The exercise:
Copy the data word for word, from its first line through the line containing "Looking at the screenshot, I should [x=197, y=38].", both lines included.

Input rows:
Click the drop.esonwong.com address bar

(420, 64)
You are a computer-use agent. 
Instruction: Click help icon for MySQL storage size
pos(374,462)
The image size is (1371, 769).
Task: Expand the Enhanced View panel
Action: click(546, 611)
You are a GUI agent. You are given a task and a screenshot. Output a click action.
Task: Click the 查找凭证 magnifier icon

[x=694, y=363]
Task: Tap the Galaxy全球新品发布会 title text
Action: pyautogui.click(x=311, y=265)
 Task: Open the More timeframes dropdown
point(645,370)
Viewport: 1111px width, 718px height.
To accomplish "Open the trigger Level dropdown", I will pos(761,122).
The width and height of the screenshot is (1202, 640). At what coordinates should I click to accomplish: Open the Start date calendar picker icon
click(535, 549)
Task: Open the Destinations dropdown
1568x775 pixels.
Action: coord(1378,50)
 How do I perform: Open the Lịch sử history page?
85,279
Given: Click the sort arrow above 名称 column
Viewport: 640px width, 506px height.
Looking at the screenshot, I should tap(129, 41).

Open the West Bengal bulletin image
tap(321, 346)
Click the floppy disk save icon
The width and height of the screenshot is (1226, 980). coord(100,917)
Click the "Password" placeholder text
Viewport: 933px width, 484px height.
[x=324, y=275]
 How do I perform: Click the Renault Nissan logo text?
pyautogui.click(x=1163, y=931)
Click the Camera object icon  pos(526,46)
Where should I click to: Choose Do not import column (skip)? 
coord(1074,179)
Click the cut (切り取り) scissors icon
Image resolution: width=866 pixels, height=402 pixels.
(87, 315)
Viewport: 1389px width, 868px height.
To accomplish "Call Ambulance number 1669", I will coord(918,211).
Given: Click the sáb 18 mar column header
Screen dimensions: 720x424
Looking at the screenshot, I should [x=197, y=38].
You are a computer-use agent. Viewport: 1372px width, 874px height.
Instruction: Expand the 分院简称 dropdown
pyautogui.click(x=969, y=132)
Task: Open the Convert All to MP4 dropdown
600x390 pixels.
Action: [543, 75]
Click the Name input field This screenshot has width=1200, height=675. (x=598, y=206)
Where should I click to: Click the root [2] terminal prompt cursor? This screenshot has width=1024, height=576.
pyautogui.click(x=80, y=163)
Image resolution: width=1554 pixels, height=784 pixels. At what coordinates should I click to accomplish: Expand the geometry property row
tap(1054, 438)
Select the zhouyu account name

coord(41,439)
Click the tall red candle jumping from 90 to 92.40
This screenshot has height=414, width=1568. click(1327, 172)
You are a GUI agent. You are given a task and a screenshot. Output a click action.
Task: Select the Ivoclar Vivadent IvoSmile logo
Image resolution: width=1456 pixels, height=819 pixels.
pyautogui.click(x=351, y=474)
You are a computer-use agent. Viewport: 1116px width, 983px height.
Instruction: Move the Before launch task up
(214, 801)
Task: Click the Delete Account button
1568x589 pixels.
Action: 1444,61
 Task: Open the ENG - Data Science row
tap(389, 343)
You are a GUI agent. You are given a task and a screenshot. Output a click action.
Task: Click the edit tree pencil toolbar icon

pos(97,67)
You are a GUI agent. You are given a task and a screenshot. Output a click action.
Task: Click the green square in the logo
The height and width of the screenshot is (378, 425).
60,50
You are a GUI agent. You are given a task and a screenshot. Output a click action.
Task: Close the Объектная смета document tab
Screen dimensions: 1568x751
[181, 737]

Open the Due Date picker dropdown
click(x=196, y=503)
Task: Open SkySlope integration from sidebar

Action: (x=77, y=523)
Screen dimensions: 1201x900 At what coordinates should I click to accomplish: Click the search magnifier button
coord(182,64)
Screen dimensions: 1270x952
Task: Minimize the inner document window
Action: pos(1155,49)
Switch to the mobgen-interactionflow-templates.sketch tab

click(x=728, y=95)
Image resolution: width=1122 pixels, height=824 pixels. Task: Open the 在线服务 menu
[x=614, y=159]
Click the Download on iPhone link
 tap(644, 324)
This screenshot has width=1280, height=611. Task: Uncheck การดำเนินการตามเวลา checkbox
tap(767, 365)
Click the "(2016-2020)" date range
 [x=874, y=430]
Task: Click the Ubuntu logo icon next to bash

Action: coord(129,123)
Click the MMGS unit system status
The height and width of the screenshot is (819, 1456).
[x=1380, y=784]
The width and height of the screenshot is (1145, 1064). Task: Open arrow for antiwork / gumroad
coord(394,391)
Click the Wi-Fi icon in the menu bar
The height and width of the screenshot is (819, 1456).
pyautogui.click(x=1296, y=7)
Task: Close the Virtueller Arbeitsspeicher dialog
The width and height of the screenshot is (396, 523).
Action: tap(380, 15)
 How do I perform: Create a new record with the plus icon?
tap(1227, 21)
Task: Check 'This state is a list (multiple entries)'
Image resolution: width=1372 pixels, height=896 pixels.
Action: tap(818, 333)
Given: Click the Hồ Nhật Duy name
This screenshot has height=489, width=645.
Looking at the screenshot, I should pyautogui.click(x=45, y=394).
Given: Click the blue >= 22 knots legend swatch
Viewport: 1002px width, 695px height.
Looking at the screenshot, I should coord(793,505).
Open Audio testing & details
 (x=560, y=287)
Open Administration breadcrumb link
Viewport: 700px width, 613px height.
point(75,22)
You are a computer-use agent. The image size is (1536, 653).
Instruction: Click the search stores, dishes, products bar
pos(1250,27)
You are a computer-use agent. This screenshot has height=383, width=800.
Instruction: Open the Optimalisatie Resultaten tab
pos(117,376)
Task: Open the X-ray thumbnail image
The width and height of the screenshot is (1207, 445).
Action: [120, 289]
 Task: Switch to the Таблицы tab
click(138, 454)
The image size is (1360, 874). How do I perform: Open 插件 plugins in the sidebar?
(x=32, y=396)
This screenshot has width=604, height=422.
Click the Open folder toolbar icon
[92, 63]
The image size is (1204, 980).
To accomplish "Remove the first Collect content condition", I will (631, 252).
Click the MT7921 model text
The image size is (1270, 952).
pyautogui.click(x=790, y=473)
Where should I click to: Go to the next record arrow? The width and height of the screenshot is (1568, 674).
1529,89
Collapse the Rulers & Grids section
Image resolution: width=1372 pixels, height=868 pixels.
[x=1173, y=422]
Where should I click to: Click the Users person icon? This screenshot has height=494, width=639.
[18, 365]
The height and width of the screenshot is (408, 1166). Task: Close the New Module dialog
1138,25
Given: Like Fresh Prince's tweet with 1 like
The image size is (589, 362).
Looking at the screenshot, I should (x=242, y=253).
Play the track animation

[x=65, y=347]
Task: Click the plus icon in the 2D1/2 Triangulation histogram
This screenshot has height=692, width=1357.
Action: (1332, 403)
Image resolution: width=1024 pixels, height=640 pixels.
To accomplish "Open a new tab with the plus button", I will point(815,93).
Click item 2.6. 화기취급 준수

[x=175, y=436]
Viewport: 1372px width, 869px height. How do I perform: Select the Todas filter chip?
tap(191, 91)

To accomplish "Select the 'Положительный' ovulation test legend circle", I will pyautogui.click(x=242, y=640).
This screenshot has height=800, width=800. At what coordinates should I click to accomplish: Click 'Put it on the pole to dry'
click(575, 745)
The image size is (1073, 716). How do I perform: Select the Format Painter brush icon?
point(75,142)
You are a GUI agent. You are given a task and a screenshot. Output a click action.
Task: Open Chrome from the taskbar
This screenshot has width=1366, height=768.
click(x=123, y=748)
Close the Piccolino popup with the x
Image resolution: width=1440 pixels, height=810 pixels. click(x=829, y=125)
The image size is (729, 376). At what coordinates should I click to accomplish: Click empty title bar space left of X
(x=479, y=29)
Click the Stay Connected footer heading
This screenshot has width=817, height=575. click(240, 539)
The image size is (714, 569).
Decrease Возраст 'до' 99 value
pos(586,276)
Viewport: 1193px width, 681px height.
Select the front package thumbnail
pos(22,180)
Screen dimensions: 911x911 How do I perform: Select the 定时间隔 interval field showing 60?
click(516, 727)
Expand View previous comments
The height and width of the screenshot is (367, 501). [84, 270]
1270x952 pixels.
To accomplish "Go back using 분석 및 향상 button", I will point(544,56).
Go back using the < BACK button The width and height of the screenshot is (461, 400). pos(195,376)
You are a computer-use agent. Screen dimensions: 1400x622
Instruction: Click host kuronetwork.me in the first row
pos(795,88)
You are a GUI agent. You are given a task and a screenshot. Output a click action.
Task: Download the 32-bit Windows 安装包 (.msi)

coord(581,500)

Answer below:
Click the drop.esonwong.com address bar

(420, 64)
You are a computer-use agent. 
Instruction: Click help icon for MySQL storage size
pos(374,462)
The image size is (1371, 769).
Task: Expand the Enhanced View panel
Action: click(546, 611)
You are a GUI agent. You are given a task and a screenshot. Output a click action.
Task: Click the 查找凭证 magnifier icon

[x=694, y=363]
Task: Tap the Galaxy全球新品发布会 title text
Action: pyautogui.click(x=311, y=265)
 Task: Open the More timeframes dropdown
point(645,370)
Viewport: 1111px width, 718px height.
To accomplish "Open the trigger Level dropdown", I will pos(761,122).
The width and height of the screenshot is (1202, 640). At what coordinates should I click to accomplish: Open the Start date calendar picker icon
click(535, 549)
Task: Open the Destinations dropdown
1568x775 pixels.
Action: coord(1378,50)
 How do I perform: Open the Lịch sử history page?
85,279
Given: Click the sort arrow above 名称 column
Viewport: 640px width, 506px height.
Looking at the screenshot, I should tap(129, 41).

Open the West Bengal bulletin image
tap(321, 346)
Click the floppy disk save icon
The width and height of the screenshot is (1226, 980). coord(100,917)
Click the "Password" placeholder text
Viewport: 933px width, 484px height.
[x=324, y=275]
 How do I perform: Click the Renault Nissan logo text?
pyautogui.click(x=1163, y=931)
Click the Camera object icon  pos(526,46)
Where should I click to: Choose Do not import column (skip)? 
coord(1074,179)
Click the cut (切り取り) scissors icon
Image resolution: width=866 pixels, height=402 pixels.
(87, 315)
Viewport: 1389px width, 868px height.
To accomplish "Call Ambulance number 1669", I will coord(918,211).
Given: Click the sáb 18 mar column header
Screen dimensions: 720x424
Looking at the screenshot, I should [x=197, y=38].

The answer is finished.